[Extracted records]
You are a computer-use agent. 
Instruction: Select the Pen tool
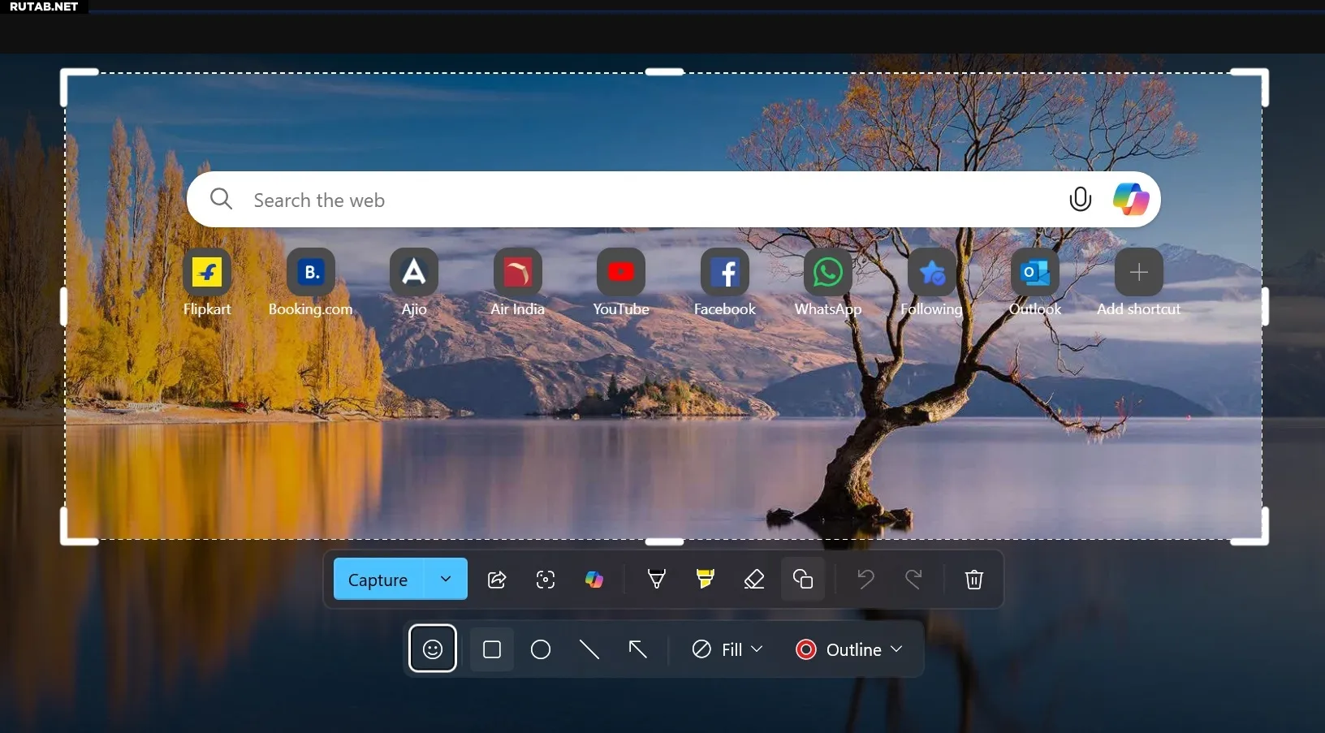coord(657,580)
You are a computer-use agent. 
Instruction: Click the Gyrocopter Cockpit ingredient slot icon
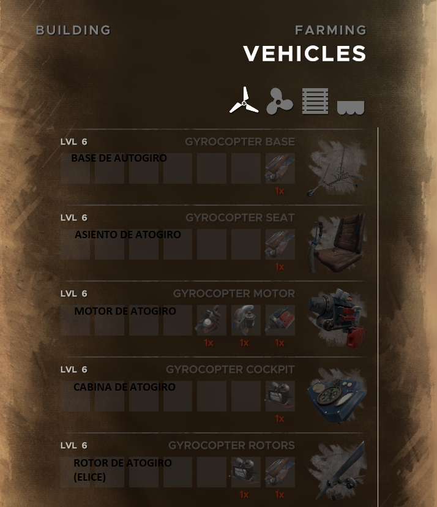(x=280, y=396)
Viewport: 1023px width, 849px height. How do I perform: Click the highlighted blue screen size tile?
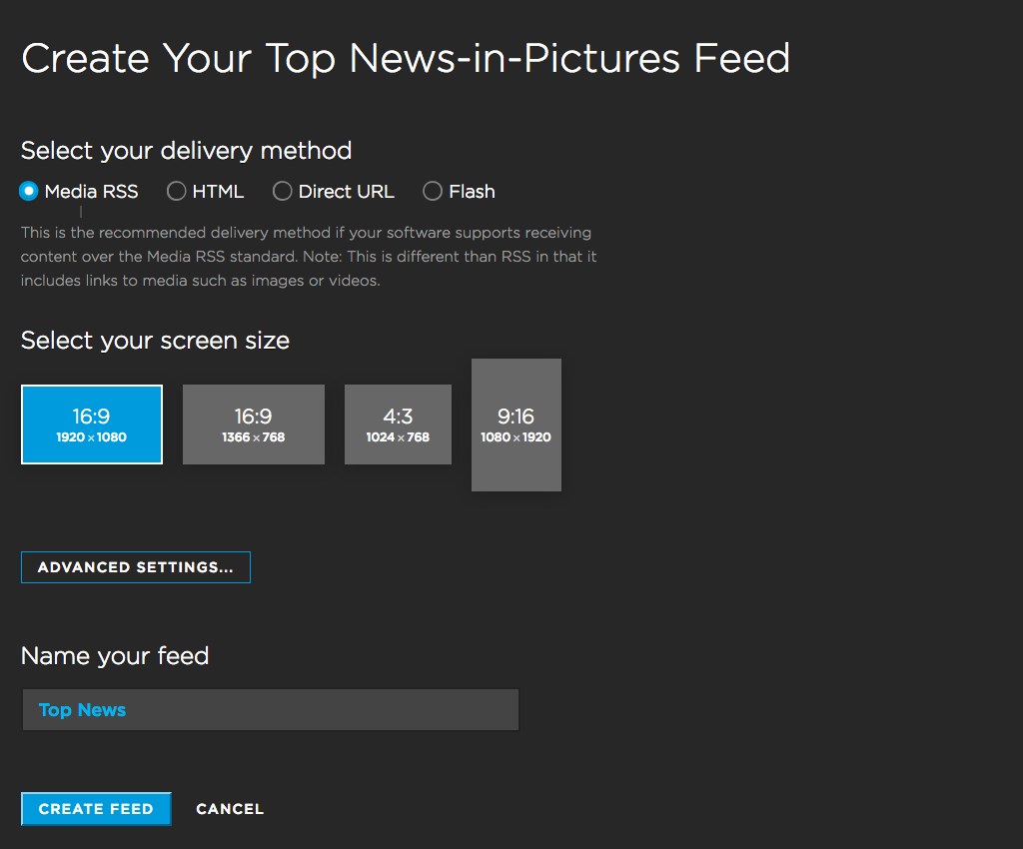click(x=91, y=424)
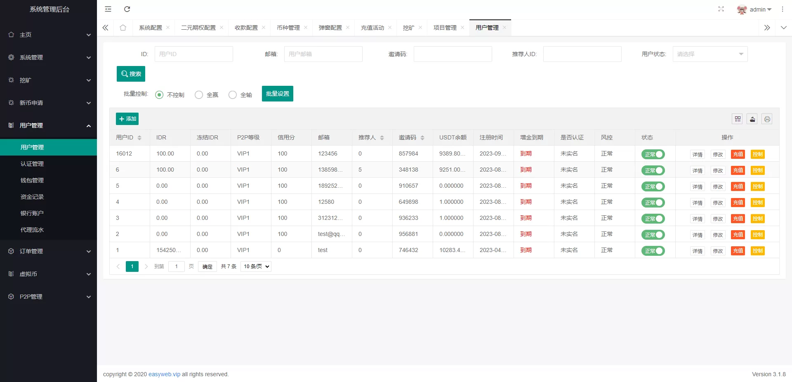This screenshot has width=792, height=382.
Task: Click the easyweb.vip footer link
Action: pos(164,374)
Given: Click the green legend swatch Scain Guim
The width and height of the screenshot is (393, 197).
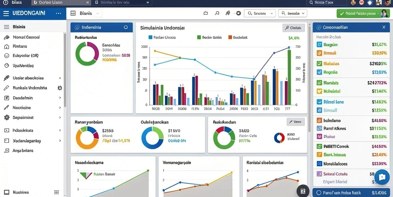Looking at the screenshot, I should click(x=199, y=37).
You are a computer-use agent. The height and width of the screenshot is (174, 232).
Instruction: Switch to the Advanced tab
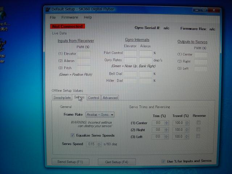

▶ **REQUIRED WORK**
Find the line holding "Viewport: 1023px width, 849px" in the data above. Retype it and every later line exactly, through the end, but not the pictures.

▶ **ANSWER BOX**
Viewport: 1023px width, 849px height. How do I perform: Click the highlighted blue screen size tile?
click(x=91, y=424)
This screenshot has width=792, height=382.
Task: Click the easyweb.vip footer link
Action: pos(164,374)
Given: Click the green legend swatch Scain Guim
The width and height of the screenshot is (393, 197).
Looking at the screenshot, I should click(x=199, y=37).
You are a computer-use agent. The height and width of the screenshot is (174, 232).
Instruction: Switch to the Advanced tab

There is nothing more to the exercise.